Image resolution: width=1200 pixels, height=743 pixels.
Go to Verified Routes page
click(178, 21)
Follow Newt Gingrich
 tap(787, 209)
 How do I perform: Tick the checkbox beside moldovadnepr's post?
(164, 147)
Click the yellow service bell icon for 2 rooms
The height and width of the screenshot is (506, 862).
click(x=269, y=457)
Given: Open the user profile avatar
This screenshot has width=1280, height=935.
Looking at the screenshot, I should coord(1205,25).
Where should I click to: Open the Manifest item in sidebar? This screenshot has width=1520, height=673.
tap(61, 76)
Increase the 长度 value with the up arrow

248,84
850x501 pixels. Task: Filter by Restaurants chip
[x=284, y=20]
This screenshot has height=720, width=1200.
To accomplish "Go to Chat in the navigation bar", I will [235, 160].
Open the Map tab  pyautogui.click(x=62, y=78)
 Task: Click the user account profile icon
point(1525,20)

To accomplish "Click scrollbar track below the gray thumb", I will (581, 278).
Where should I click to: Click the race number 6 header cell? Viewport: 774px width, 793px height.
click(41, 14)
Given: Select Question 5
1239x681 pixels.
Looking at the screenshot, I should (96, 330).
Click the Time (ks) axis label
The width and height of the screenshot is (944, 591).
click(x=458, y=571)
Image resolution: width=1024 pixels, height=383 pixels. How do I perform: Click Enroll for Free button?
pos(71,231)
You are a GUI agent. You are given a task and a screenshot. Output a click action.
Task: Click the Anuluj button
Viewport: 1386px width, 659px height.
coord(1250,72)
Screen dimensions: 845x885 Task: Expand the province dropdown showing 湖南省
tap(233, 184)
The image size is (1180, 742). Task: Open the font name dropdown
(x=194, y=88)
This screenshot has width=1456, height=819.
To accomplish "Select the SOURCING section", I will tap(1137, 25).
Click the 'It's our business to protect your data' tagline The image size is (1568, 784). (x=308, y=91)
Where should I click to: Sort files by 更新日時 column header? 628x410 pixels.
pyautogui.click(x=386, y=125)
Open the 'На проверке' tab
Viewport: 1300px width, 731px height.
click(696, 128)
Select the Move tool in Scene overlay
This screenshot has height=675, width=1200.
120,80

━━━━━━━━

Task item:
Each line that holds the word "will" should be extracted from the records.

Solved problem:
To accomplish "Go to Chat in the navigation bar", I will [235, 160].
To accomplish "Click scrollbar track below the gray thumb", I will (581, 278).
To accomplish "Select the SOURCING section", I will tap(1137, 25).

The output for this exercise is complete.